The Long-term objective of this application is to understand the molecular events that control discrete steps in vertebrate kidney development. Sall1 is an evolutionarily conserved multi-zinc finger transcription factor, although its DNA recognition sequence has not been defined. In mammals there are four highly homologous family members, SllI1-4. Mutations in SALL1 result in an autosomal dominant congenital anomaly syndrome, Townes-Brocks (TBS) that is characterized by multi-organ defects including cystic hypoplasia of the kidney. Homoygous deficiency of Sall1 in mice causes renal agenesis indicating that Sall1 is essential for metanephric development. Genetic studies of Sall1 orthologs, spalt (sal), in Drosophila suggest a role for these genes as transcriptional repressors that regulate embryonic patterning, cell fate and terminal differentiation. While these studies establish a critical role for Sall genes in embryonic development, and in particular for Sall1 in the kidney, the molecular mechanism of Sall1 function is not well understood. Our preliminary studies have shown that a mouse mutant designed to mimic TBS mutations produces a truncated N-terminal protein (SalI1-N) and recapitualtes the TBS phenotypes, strongly suggesting that TBS is not due to SALL1 haploinsufficiency as previously postulated. These studies further demonstrate that SalI1-N mediates transcriptional repression and interaction between all Sall proteins, suggesting potential mechanisms for the pathogenesis of TBS. This proposal will investigate the pathogenesis of TBS and the function of Sall1 in kidney development.
In Specific Aim 1 we will investigate the mechanism by which the truncated Sall1 protein leads to developmental defects in the Townes-Brocks syndrome.
Specific Aim 2 will examine the role of Sall1 in early events in metanephric development and define its relationship to other Sall genes.

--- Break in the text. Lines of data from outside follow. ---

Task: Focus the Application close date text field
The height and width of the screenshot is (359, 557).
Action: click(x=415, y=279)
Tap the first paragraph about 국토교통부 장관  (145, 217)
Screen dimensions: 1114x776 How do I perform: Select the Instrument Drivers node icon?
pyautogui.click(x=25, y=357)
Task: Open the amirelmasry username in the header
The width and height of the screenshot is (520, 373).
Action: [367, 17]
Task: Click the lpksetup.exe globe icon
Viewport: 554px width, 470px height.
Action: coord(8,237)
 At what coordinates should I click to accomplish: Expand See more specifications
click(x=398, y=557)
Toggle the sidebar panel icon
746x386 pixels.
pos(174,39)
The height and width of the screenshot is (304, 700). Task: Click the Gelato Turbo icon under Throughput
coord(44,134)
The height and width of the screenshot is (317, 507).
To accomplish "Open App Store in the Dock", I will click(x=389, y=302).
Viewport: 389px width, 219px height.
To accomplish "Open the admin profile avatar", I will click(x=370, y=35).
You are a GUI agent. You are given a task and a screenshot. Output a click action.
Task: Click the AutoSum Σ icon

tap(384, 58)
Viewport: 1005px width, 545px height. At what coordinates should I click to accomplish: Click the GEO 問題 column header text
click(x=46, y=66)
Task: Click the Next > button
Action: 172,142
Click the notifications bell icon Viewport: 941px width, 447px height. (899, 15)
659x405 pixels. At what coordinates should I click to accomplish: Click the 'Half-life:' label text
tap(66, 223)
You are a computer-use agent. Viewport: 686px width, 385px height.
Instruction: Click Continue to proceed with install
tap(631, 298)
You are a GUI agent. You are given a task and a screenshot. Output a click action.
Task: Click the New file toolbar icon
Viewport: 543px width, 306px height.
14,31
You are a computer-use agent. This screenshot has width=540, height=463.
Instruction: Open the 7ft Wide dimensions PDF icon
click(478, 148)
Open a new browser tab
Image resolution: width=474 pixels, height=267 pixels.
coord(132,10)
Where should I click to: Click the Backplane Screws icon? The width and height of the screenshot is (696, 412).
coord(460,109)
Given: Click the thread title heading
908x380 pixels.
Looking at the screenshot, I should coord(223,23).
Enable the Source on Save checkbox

Specific Aim 3 will seek to identify downstream target genes and define a DNA recognition sequence for Sall1. These experiments will provide important new information on Sall1 protein function, and advance our understanding of the molecular control of vertebrate kidney development and the pathogenesis of TBS. This proposal also has broader implications for the understanding of Sall gene function in organogenesis in general and for the pathogenesis of Okihiro syndrome, a heritable condition that results from similar truncating mutations in SALL4.